Furger et al [1] führen die bereits erwähnte Cochrane-Analyse von 2007 mit dem gleichen Zitat auf, das auch im Bericht der «Haute Autorité de Santé» erscheint. Danach hat die HBO-Therapie «in mindestens 25% der Fälle eine >50%ige Besserung zur Folge», wenn sie innerhalb der ersten 14 Tage nach Symptombeginn durchgeführt wird. Im Rahmen der von Furger et al. [1] einige Zeilen zuvor zitierten «Spontanheilungsrate von 60–89%» und angesichts der Tatsache, dass eine Spontanheilung hauptsächlich in den ersten 14 Tagen stattfindet, kann dieser Effekt auch bei gutem Willen kaum als Evidenz für eine Wirksamkeit der Therapie gelten.
Dem Hinweis von Schmutz im Editorial [2], dass «die vorhandenen Publikationen eine mindestens ebenso hohe Wirksamkeit [der HBO-Therapie] wie bei Kortisongabe zeigen», stimme ich zu. Leider weist er aber nur auf die insgesamt schwache Evidenzlage zur Hör­sturztherapie, einschliesslich der Steroidtherapie. Zu den Steroiden kam eine Cochrane-Analyse von 2012 [4] aber immerhin zum Schluss, dass sie beim Hörsturz gebräuchlich und dass mehr Evidenz notwendig ist. In Deutschland ist zurzeit eine grosse kontrollierte Studie dazu im Gange [5]. Im Gegensatz kommt die Review der Cochrane-Analyse zur HBO-Therapie beim Hörsturz von 2012 [6] zum Schluss, dass die HBO-Therapie gelegentlich gebraucht wird und die klinische Signifikanz unklar bleibt.

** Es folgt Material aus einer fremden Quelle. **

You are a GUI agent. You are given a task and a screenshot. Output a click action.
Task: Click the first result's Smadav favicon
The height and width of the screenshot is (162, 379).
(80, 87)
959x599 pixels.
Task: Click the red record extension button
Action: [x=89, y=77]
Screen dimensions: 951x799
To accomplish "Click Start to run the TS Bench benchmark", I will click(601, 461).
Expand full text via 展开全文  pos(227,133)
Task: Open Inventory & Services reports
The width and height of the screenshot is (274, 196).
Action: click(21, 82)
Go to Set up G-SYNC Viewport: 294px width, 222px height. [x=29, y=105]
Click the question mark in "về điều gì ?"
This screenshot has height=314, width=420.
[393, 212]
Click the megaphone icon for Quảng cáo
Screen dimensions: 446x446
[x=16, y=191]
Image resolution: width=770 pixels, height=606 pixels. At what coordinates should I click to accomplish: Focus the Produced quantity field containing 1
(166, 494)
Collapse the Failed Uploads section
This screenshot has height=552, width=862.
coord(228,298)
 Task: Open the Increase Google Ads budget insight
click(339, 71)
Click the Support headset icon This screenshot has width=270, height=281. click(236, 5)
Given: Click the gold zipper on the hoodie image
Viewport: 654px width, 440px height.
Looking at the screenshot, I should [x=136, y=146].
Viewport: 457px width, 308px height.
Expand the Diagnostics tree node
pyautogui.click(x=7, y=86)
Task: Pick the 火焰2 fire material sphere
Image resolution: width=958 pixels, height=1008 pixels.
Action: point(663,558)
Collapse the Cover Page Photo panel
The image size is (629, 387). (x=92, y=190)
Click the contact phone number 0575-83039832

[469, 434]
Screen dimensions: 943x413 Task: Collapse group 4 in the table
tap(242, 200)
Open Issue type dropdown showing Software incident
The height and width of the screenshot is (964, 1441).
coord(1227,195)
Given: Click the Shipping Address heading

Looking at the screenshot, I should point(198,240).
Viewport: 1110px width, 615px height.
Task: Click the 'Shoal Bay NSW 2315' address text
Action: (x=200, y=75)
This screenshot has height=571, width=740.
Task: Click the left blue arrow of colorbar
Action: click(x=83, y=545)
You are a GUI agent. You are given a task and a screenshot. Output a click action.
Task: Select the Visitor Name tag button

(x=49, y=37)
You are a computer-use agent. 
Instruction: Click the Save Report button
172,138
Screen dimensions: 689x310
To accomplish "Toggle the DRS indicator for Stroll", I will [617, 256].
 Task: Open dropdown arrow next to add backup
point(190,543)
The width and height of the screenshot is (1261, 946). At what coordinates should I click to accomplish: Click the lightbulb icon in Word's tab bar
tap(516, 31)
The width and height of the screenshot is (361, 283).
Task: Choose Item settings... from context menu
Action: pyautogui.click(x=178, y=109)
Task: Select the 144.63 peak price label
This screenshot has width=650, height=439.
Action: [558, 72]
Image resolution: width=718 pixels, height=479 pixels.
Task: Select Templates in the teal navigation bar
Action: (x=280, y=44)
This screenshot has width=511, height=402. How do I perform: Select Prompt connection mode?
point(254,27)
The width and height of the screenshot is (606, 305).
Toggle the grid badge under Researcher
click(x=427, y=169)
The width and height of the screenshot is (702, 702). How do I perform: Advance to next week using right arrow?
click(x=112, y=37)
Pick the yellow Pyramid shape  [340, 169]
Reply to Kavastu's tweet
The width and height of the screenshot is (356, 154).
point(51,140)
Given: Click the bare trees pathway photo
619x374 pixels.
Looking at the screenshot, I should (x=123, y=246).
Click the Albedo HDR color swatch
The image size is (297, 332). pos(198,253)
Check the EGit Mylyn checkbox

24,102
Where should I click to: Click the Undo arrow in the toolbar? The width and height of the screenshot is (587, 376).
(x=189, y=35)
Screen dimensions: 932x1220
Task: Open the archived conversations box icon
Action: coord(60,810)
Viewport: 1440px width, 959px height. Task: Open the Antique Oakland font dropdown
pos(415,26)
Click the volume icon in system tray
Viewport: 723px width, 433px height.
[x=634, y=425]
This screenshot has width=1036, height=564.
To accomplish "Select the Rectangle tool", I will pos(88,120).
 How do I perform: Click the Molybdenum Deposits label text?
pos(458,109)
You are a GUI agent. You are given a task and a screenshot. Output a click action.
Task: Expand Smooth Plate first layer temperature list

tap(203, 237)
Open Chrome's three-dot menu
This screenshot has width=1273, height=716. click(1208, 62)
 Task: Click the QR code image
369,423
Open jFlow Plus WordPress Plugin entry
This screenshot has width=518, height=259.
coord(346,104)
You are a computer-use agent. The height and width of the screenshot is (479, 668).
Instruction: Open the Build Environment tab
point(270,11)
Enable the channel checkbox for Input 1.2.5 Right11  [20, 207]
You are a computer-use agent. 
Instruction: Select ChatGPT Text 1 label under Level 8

Ich habe auch grundsätzliche Überlegungen, die einem Einsatz der HBO-Therapie beim Hörsturz widersprechen. Während mir eine entzündliche Anregung des Gewebes durch erhöhten Sauerstoffpartialdruck und Zunahme freier Radikale bei Nekrosen und schlechter Wundheilung einigermassen einleuchten, stelle ich bei den heutigen mangelhaften Kenntnissen zur Pathophysiologie des Hörsturzes eine solche Anregung eher infrage. Tatsächlich zielt eine Steroidtherapie auf das Gegenteil, nämlich eine Verminderung des entzündlichen Geschehens. Noch wichtiger scheint mir eine mögliche Belastung und Schädigung des Mittelohrs durch eine HBO-Therapie. Bei ungenügendem Druckausgleich kann es zu bedeutendem Unterdruck im Mittelohr kommen, der sich entzündlich auswirkt und zumindest indirekt auch das Innenohr belastet. Natürlich kann dem durch eine Parazentese oder Paukendrainage vorgebeugt werden, was aber einen operativen Eingriff an einem Organ bedeutet, das geschädigt ist und am besten in Ruhe gelassen wird. Da wir so wenig Gesichertes zu Ursache, Pathophysiologie und Therapie des Hörsturzes wissen, muss das ärztliche Handlungsprinzip «primum non nocere» gelten.
Insgesamt kann ich gut nachvollziehen, warum die Gesundheitsbehörden die Kostenübernahme für eine HBO-Therapie beim Hörsturz vor Kurzem ablehnten.
1 Furger P, Soldner R, Pignel R, Delafosse B. Hyperbare Medizin. Swiss Med Forum. 2017;17(18):401–5.
2 Schmutz J. Was ist hyperbare Sauerstofftherapie? Swiss Med Forum. 2017;17(18):399.
3 Kleinjung T, Huber A. Der Hörsturz. Swiss Med ­Forum. 2016;16(48):1038–45.
4 Wei BPC, Stathopoulos D, O’Leary S. Steroids for idiopathic sudden sensorineural hearing loss. Cochrane Database of Systematic Reviews. 2013;7.
5 Plontke SK, Girndt M, Meisner C, Probst R, et al. ­Multizentrische Studie zur Hörsturztherapie – ­Planung und Konzeption. HNO. 2016;64:227–36.
6 Bennett MH, Kertesz T, Perleth M, Yeung P, Lehm JP. Hyperbaric oxygen for idiopathic sudden sensorineural hearing loss and tinnitus (Review). Cochrane Database of Systematic Reviews 2012;10.